I. EU fermé.—Quand eu est suivi d’une consonne articulée, il est assez généralement ouvert; mais il est encore fermé dans certains cas, et alors il n’est plus moyen, mais long, notamment dans tous les mots en -euse, comme dans les mots en -ase: baigneuse, glaneuse, vareuse, etc.[241]. Ceci est très important, car c’est un des points sur lesquels les prononciations dialectales sont le plus incorrectes, et l’incorrection est bien plus sensible dans -euse que dans -ase.

Outre les mots en -euse, eu tonique avec consonne articulée est encore long et fermé dans les mots suivants:

1º Les onomatopées beugle et meugle; on peut d’ailleurs ouvrir ces mots quand ils riment avec aveugle: cela vaut mieux que de fermer eu dans aveugle.

2º Le mot veule, auquel meule s’est ajouté depuis un siècle, malgré l’étymologie.

3º Le substantif jne, que la prononciation aussi bien que l’accent distingue de l’adjectif, jne ouvert étant tout à fait incorrect. Mais déjeune, qui n’a plus d’accent, est beaucoup moins fermé, et s’ouvre même un peu trop[242].

4º Les mots en -eute et -eutre, contrairement aux principes ordinaires: meute, bleute, etc., et feutre, calfeutre, neutre, pleutre.

5º Un certain nombre de mots savants ou techniques, à finales uniques ou rares: phaleuce, leude, neume et empyreume[243].

II. EU ouvert.—Partout ailleurs eu tonique est ouvert, avec quelques différences de quantité.

Il est bref, ou tout au plus moyen, quand il est suivi d’une consonne autre que r et v, notamment dans les mots en -euf (sauf les exceptions indiquées plus haut): œuf, neuf, veuf[244]; dans les mots en -eul et -eule (sauf meule et veule): seul, filleul, gueule, veulent[245]; enfin dans l’adjectif jeune. Il n’est guère plus long dans peuple, meuble, esteuble, et même aveugle[246].

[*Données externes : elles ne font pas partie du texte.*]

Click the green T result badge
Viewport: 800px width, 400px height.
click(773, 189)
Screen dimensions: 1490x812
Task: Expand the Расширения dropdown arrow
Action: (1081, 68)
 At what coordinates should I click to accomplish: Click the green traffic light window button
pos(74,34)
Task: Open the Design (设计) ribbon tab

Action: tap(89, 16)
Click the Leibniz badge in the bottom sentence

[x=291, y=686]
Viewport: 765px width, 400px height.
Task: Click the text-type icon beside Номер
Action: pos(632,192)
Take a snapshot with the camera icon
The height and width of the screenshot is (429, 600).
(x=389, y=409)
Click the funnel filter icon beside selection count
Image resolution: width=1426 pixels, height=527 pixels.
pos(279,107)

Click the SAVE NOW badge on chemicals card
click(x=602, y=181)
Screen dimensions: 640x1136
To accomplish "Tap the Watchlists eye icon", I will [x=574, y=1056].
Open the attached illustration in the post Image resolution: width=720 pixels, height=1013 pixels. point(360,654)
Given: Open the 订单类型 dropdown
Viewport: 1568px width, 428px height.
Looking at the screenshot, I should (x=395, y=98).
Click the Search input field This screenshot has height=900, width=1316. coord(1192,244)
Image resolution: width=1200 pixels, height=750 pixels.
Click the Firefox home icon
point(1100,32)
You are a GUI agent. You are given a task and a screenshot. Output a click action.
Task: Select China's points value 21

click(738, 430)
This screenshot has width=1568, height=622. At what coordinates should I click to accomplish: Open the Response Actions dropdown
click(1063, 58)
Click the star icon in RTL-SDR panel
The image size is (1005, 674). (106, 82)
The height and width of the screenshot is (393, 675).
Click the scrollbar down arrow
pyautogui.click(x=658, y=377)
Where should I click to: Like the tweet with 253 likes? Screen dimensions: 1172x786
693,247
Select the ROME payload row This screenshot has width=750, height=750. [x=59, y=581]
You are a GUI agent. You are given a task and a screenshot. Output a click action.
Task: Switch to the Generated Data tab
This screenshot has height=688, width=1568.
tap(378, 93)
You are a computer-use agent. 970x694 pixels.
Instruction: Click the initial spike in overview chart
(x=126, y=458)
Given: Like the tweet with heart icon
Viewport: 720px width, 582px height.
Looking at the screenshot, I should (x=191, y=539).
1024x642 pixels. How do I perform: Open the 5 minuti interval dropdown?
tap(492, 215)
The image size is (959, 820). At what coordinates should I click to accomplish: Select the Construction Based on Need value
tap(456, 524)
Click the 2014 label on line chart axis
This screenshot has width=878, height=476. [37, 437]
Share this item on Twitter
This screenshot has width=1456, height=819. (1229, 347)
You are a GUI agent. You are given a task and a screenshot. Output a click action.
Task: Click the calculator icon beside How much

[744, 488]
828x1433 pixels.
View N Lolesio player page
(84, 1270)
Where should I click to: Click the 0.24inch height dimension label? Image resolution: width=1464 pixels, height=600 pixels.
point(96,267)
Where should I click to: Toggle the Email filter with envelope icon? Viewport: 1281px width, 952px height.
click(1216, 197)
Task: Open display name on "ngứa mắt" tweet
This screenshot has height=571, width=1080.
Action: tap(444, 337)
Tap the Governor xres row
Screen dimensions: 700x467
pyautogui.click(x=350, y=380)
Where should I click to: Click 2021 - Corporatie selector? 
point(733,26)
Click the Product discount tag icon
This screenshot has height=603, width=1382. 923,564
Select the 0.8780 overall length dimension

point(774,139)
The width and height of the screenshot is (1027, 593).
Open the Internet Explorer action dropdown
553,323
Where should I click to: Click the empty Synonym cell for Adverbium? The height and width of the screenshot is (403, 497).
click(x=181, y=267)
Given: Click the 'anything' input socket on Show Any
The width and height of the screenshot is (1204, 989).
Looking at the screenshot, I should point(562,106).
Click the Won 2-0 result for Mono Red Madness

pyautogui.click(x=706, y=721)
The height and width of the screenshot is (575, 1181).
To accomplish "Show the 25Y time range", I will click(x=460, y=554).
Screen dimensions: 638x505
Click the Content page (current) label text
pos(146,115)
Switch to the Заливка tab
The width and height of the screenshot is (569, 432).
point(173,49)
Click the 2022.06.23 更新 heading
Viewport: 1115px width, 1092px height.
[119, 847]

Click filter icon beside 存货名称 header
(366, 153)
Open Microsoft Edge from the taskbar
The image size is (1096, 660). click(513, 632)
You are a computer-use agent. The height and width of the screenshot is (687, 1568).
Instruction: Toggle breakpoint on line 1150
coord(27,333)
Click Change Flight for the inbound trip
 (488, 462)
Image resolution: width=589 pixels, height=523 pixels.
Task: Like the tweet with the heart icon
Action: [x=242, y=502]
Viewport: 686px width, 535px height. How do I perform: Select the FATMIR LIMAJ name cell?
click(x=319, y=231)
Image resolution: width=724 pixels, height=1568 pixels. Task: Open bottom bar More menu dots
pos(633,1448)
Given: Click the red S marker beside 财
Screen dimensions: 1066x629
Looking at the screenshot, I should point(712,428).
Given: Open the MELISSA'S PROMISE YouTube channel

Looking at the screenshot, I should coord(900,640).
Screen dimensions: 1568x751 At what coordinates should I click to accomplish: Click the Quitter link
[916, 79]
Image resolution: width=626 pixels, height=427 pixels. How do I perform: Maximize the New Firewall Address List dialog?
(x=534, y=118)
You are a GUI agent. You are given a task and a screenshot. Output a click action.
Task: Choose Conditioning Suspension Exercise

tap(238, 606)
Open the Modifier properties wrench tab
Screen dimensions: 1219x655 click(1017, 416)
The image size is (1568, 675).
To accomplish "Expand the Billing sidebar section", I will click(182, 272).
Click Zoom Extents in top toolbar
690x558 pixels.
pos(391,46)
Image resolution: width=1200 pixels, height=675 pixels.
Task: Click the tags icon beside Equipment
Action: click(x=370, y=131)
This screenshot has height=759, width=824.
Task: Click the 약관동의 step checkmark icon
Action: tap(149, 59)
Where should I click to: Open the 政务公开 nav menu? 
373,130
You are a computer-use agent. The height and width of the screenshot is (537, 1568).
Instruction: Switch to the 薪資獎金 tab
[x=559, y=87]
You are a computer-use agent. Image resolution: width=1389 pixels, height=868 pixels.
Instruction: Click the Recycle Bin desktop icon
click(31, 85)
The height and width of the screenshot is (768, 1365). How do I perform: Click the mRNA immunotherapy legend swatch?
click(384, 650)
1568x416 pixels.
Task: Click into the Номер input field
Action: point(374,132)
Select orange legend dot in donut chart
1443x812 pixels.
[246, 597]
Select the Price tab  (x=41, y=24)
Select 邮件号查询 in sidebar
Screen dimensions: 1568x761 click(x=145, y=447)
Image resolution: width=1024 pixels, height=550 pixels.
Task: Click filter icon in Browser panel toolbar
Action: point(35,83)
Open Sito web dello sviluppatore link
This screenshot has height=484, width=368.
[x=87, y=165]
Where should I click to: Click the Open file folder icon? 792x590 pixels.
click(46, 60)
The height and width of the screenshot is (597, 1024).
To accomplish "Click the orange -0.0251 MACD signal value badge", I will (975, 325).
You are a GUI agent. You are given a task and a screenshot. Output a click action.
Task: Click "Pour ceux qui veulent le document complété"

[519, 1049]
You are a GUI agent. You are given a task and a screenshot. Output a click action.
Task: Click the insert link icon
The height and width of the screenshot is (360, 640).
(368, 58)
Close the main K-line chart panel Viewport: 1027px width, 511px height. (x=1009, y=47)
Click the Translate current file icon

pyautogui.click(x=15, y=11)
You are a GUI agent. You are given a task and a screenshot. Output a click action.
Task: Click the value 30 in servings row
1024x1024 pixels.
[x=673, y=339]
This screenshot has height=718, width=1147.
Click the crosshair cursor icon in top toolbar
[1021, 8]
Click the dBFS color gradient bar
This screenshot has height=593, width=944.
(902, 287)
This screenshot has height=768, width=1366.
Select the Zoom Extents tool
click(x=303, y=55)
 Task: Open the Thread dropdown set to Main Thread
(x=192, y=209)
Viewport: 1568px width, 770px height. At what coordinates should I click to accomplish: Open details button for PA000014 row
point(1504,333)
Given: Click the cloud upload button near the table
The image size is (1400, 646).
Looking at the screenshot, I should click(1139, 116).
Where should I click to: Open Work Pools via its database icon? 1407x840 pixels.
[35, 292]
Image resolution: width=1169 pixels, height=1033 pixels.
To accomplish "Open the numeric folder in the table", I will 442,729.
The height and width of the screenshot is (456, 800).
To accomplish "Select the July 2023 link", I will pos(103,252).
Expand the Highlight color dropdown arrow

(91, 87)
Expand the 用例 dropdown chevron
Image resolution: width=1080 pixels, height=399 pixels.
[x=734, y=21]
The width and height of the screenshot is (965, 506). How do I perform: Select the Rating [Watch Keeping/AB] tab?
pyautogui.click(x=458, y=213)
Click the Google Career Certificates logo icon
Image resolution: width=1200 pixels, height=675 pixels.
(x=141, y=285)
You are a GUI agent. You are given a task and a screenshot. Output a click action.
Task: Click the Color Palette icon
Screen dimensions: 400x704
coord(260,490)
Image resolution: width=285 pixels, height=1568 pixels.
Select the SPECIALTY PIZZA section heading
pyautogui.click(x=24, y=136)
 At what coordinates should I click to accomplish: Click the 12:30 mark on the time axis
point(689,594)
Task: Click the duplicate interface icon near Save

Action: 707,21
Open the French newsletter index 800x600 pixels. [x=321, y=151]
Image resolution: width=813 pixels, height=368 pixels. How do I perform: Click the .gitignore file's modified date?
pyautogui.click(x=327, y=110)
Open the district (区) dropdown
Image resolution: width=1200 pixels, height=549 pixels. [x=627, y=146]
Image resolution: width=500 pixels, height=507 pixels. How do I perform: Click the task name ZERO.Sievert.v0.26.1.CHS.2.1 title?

Les finales mouillées, -euil et -euille, sont un peu moins brèves: deuil et seuil, feuille et veuille. A cette catégorie appartiennent les mots en -cueil et -gueil, où la présence nécessaire d’un u à côté du c ou du g empêche d’en mettre un second après l’e: accueil, écueil, cercueil, orgueil, et aussi le mot œil, qui s’est longtemps écrit ueil[247].